Dr. Céline Debourse studies Babylonian history and cult in the second half of the first millennium BCE, when the region had lost its independence to the Persian, Seleucid, and Parthian empires subsequently. Her dissertation, written at the University of Vienna, discusses a corpus of cuneiform temple ritual texts which provide instructions for the performance of New Year rites. Through philological and historical analyses, she established that these texts are part of the Late Babylonian priestly literature. This branch of cuneiform literature gives expression to specific concerns and topics that relate to the loss of native kingship and the loss of centrality experienced by the priestly community at that time.

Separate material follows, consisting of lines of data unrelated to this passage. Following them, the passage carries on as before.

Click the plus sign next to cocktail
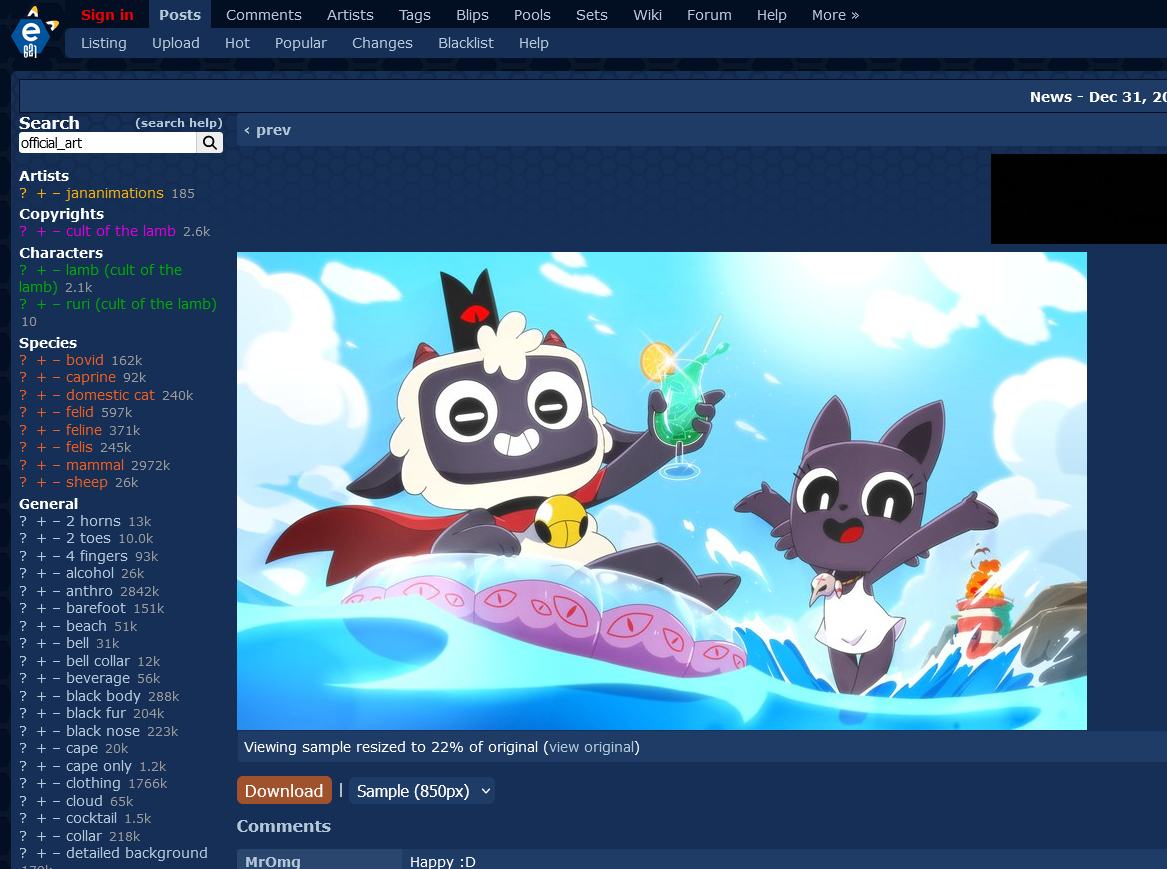The image size is (1167, 869). (x=41, y=818)
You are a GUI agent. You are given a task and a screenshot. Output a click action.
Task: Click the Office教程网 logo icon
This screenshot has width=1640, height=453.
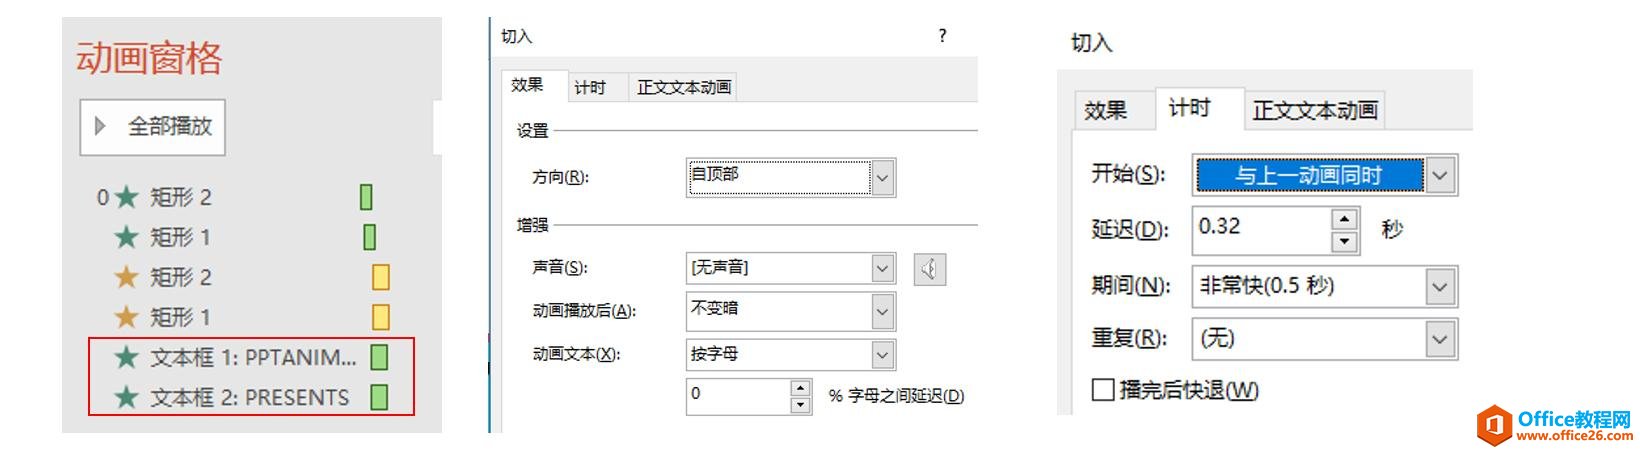(x=1494, y=424)
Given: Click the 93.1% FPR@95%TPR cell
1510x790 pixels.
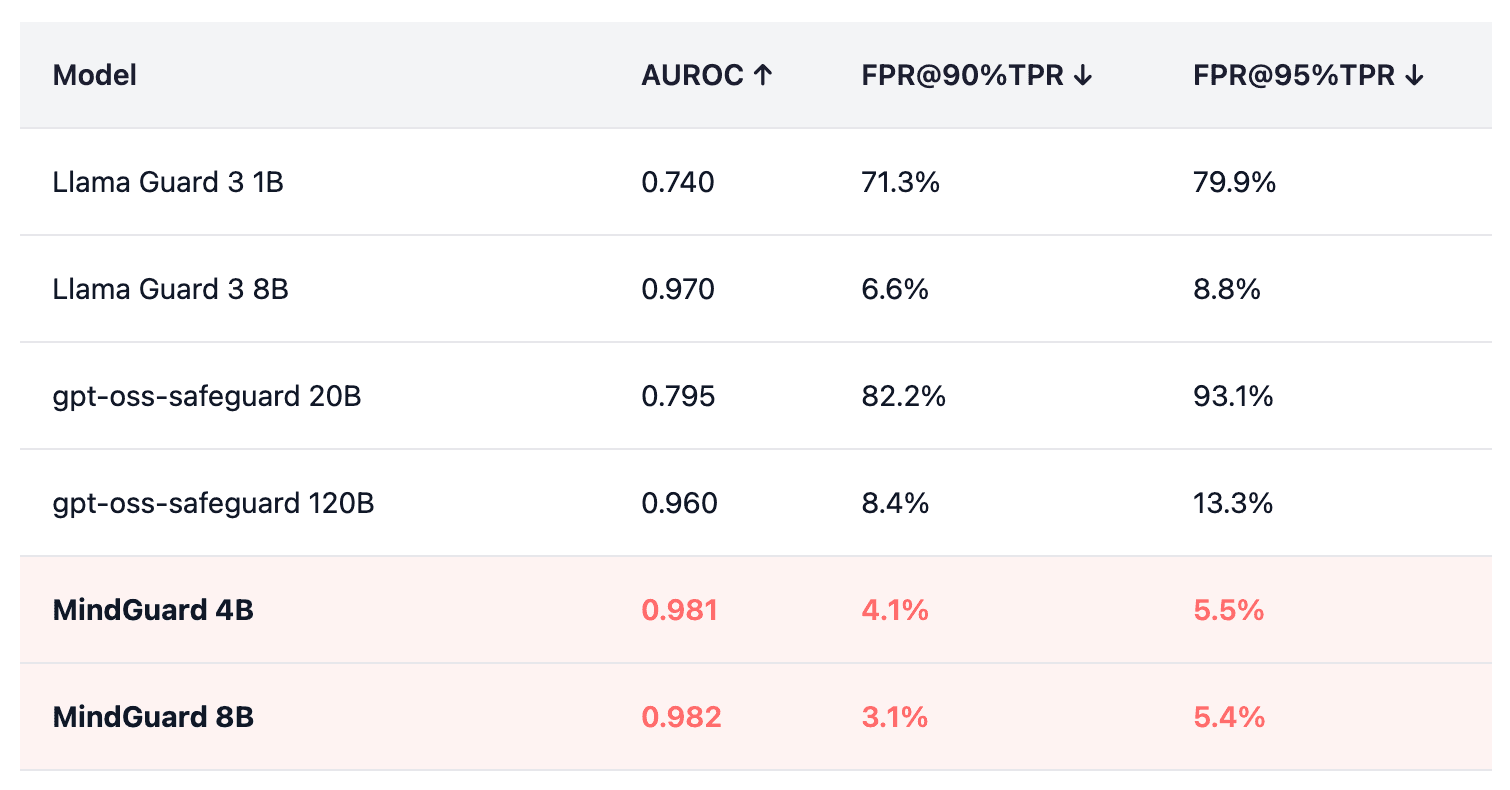Looking at the screenshot, I should coord(1233,397).
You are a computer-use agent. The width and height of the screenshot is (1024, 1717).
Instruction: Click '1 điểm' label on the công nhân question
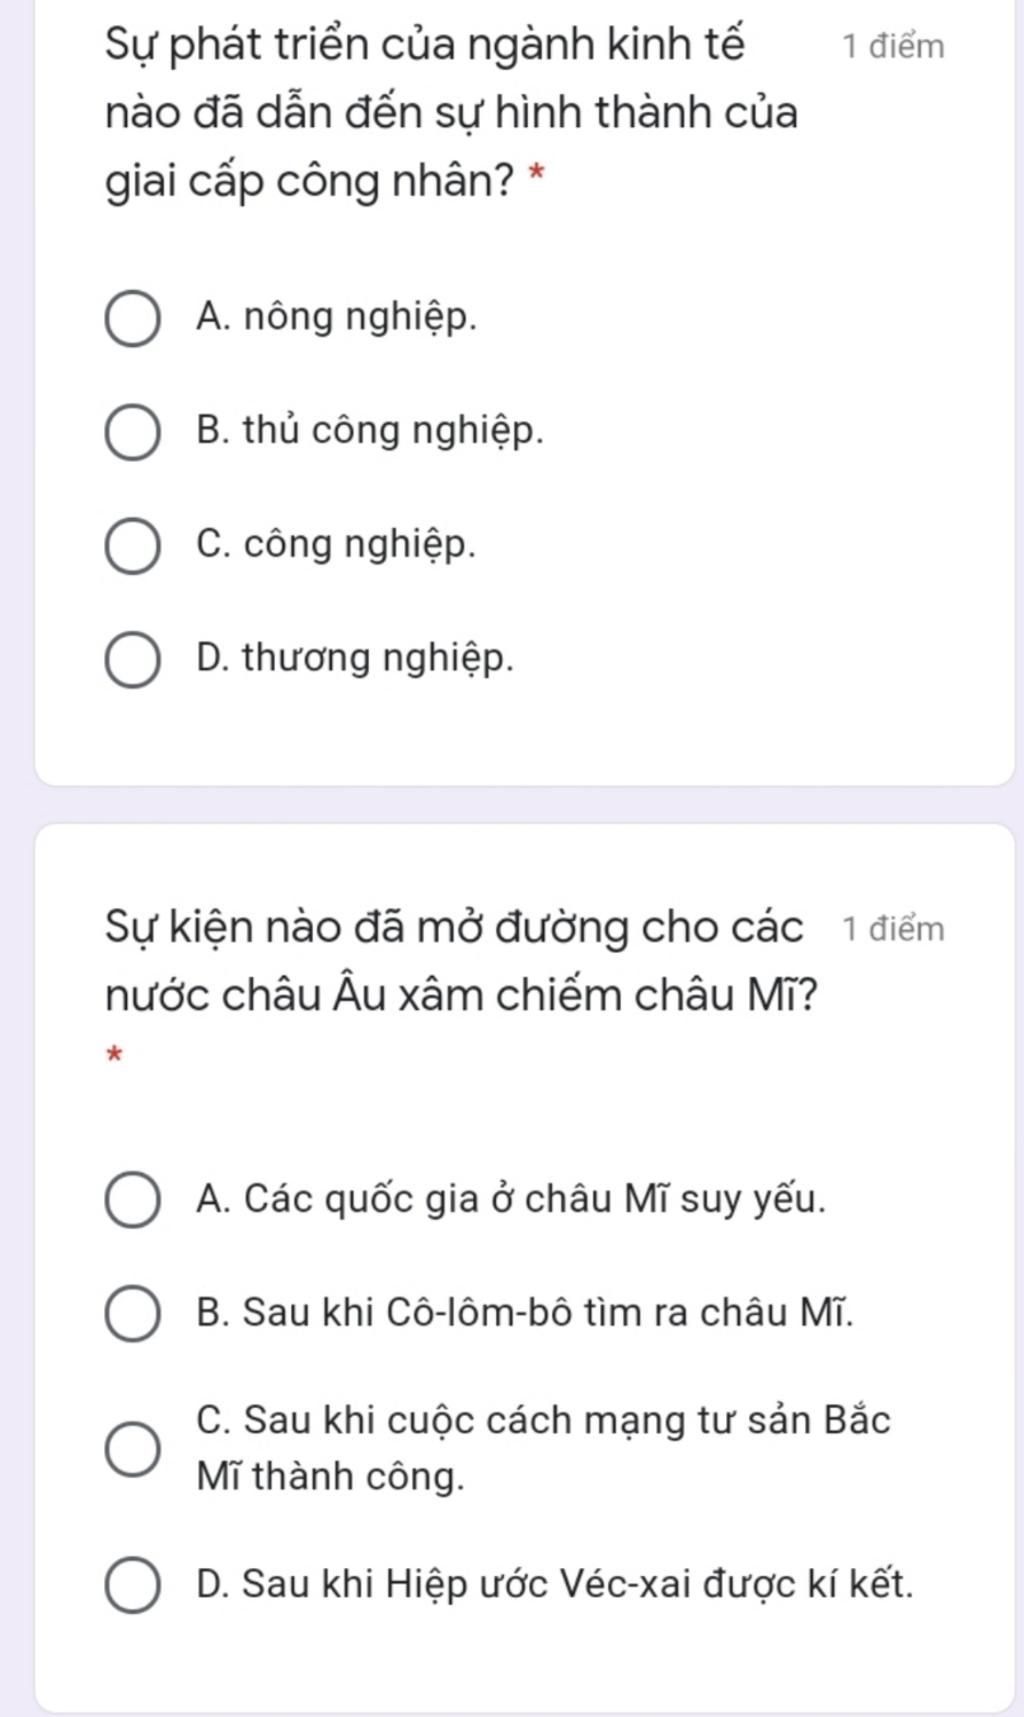coord(893,46)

Her research at Mandel Scholion further explores aspects of cult in Hellenistic Babylon by focusing on different primary cuneiform sources stemming from the city’s main temple Esagil. The goal of her project is to discover how the changing imperial dynamics may have impacted cultic practices there. Moreover, by engaging in an experimental comparative exploration of another Near Eastern temple institution that is roughly contemporary but has a different typology of sources, the project aims to shed new light on the question of religious transformations in the wider ancient Near East during the Hellenistic period.
Debourse, Céline. “The ‘Day One Temple’: A New Home for the Gods of Babylon?” WZKM 110, 2020. 145-164.
Debourse, Céline. “Debita Reverentia: Understanding Royal Humiliation in the New Year’s Festival Texts.” Kaskal 16, 2019. 183-200.
Jursa, M. & Debourse, Céline. “Late Babylonian Priestly Literature from Babylon.” in P. Dubovský & F. Giuntoli (eds.), Stones, Tablets, and Scrolls. Tübingen: Mohr Siebeck, 2020. 253-281.